I quickened my pace and caught up with our small group. The Germans would march us off the field road if they found us. Roads were reserved for the military. Evacuation orders hadn’t been issued and anyone fleeing East Prussia was branded a deserter. But what did that matter? I became a deserter four years ago, when I fled from Lithuania.
Lithuania.
I had left in 1941. What was happening at home? Were the dreadful things whispered in the streets true?
We approached a mound on the side of the road. The small boy in front of me whimpered and pointed. He had joined us two days prior, just wandered out of the forest alone and quietly began following us.
“Hello, little one. How old are you?” I had asked.
“Six,” he replied.
“Who are you traveling with?”
He paused and dropped his head. “My Omi.”
I turned toward the woods to see if his grandmother had emerged. “Where is your Omi now?” I asked.
The wandering boy looked up at me, his pale eyes wide. “She didn’t wake up.”
So the little boy traveled with us, often drifting just slightly ahead or behind. And now he stood, pointing to a flap of dark wool beneath a meringue of snow.
I waved the group onward and when everyone advanced I ran to the snow-covered heap. The wind lifted a layer of icy flakes revealing the dead blue face of a woman, probably in her twenties. Her mouth and eyes were hinged open, fixed in fear. I dug through her iced pockets, but they had already been picked.
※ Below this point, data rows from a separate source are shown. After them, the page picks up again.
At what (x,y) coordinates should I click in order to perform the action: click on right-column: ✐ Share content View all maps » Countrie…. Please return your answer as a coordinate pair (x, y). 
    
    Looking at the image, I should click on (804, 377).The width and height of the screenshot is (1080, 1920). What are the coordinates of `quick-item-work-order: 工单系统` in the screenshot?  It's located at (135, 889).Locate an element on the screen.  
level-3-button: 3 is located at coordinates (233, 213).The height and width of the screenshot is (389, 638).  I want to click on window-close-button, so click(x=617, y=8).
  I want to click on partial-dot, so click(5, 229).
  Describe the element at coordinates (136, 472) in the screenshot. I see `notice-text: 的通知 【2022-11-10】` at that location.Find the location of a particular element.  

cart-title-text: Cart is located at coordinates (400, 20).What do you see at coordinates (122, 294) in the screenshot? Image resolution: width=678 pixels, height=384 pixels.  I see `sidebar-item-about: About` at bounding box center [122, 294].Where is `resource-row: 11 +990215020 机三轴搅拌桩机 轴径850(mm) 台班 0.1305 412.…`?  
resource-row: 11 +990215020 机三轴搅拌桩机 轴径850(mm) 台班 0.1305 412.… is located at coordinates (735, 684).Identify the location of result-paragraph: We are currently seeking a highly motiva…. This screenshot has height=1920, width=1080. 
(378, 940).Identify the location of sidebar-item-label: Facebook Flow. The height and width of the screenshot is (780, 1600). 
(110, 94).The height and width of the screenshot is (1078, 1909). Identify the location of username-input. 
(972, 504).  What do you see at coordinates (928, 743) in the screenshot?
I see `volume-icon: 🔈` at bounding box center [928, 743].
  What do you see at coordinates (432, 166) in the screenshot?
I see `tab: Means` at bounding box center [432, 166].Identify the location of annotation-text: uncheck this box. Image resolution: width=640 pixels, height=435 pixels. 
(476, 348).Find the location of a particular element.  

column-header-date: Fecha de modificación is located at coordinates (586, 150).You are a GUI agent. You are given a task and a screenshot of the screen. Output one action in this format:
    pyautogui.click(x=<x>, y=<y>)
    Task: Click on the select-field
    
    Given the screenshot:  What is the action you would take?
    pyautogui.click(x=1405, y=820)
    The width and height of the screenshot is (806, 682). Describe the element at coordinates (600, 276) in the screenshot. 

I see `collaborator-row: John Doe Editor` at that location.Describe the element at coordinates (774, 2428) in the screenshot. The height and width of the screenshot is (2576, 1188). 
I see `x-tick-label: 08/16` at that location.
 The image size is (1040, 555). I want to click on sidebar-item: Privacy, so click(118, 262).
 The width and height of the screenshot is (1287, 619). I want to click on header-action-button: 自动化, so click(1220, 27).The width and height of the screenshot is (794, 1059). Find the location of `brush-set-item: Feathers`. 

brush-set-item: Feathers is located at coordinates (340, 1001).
In the lining of her jacket I found her identification papers. I stuffed them in my coat to pass on to the Red Cross and dragged her body off the road and into the field. She was dead, frozen solid, but the thought of tanks rolling over her was more than I could bear.
I ran back to the road and our group. The wandering boy stood in the center of the path, snow falling all around him.
“She didn’t wake up either?” he asked quietly.
I shook my head and took his mittened hand in mine.
And then we both heard it in the distance.
Bang.
Fate is a hunter.
Engines buzzed in a swarm above. Der Schwarze Tod , “the Black Death,” they called them. I hid beneath the trees. The planes weren’t visible, but I felt them. Close. Trapped by darkness both ahead and behind, I weighed my options. An explosion detonated and death crept closer, curling around me in fingers of smoke.